Aus diesem Grunde also sprach ich bewusst von Jugendlichen, um nicht die weiblichen Opfer des sexuellen Machtmissbrauchs der Priester als » business as usual, nichts weiter Besonderes« außen vor zu lassen.

Nun ermahnt mich der Leser Oliver: Eine Frage ist, ob man hier betonen sollte, dass möglicherweise mehr Jungen als Mädchen zu den Opfern gehören. Wir sollten es auch betonen, wenn mehr Mädchen als Jungen missbraucht werden - oder getötet, etwa von einem Attentäter. Allerdings kenne ich keine Zahlen - und wäre an solchen interessiert.
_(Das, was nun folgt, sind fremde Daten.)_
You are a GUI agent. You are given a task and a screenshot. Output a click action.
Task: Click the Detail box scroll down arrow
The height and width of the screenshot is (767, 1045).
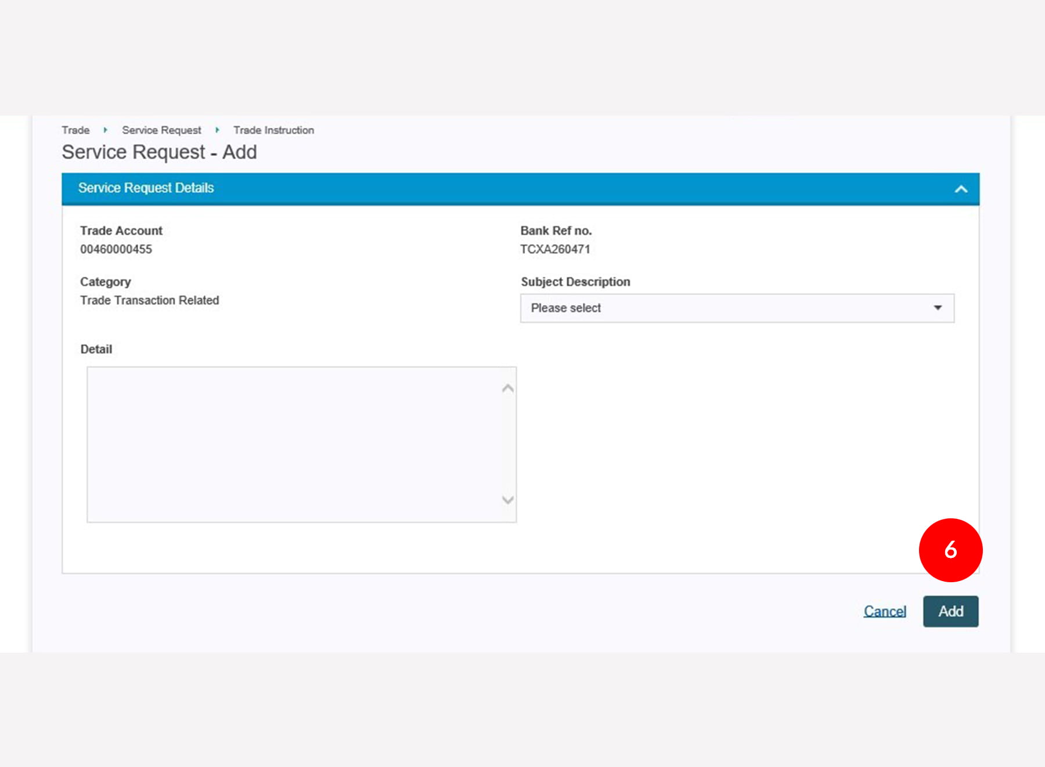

Da klingt der Frauenmord des Tim K. in Winnenden an, dessen Stoßrichtung sprachlich fast überall zu einem Mord an »Schülern« verunklart wurde.* Ja, an Zahlen wäre ich auch interessiert - aber da ist bekanntlich die Dunkelziffer. Leserin Anne hat recherchiert, dass von den Opfern sexuellen Machtmissbrauchs zwei Drittel weiblich sind - das wird bei dem von Priestern verübten sexuellen Machtmissbrauch nicht anders sein.

Es ist verständlich, dass Oliver sich als Mann für die Unterscheidung zwischen weiblichen und männlichen Opfern einsetzt. Für Frauen primär interessant ist allerdings nicht so sehr, was Männer Männern und Knaben antun, sondern was sie Frauen und Mädchen antun. Was Männer untereinander an Schandtaten anrichten, sollen sie vielleicht zunächst mal untereinander klären. Wir Frauen haben mehr als genug mit den Verbrechen der Männer gegen Frauen und Mädchen zu tun.

Womit ich bei der Überschrift »Opfer und Täter« angekommen bin. Die Überschrift ist mehrdeutig - ohne Artikel wissen wir nicht, ob »Die Täter und die Opfer« gemeint sind oder »Das Opfer und der Täter«. Was aber klar ist, ist die Männlichkeit des Täters oder der Täter.

Frauen und Männer gemeinsam müssen sich um die Gewalttätigkeit der Männer und ihren Machtmissbrauch Sorgen machen. Auch und gerade im Gesamtbereich Pädagogik. Etwa so alt wie das Geschrei über den sexuellen Machtmissbrauch in der katholischen Kirche ist das Gewinsel der Männer über die männlichen Bildungsverlierer, die angeblichen Opfer der angeblichen weiblichen Übermacht in den Schulen.

Angesichts des sexuellen Machtmissbrauchs der Männer vor allem in Bildungseinrichtungen, der sich, wie jetzt zur allgemeinen Empörung bekanntgeworden, nicht nur gegen Mädchen richtet, wird das Gewinsel hoffentlich abebben. Die Opfer mögen beiderlei Geschlechts sein - die Täter aber sind männlich, von seltenen Ausnahmen abgesehen.

Frauen haben - ebenfalls schon seit Jahrzehnten - eine Männlichkeitssteuer gefordert, für den Opferschutz und die Prävention, vor allem aber für die Behebung der enormen von Männern angerichteten Schäden. Nun, da das Bewusstsein, dass Männer auch Männern schaden, allmählich an Boden gewinnt, ist die Zeit reif, das Thema Männlichkeitssteuer wieder zur Diskussion zu stellen. Eine Kopfpauschale brauchen wir nicht, eine Männerpauschale schon eher.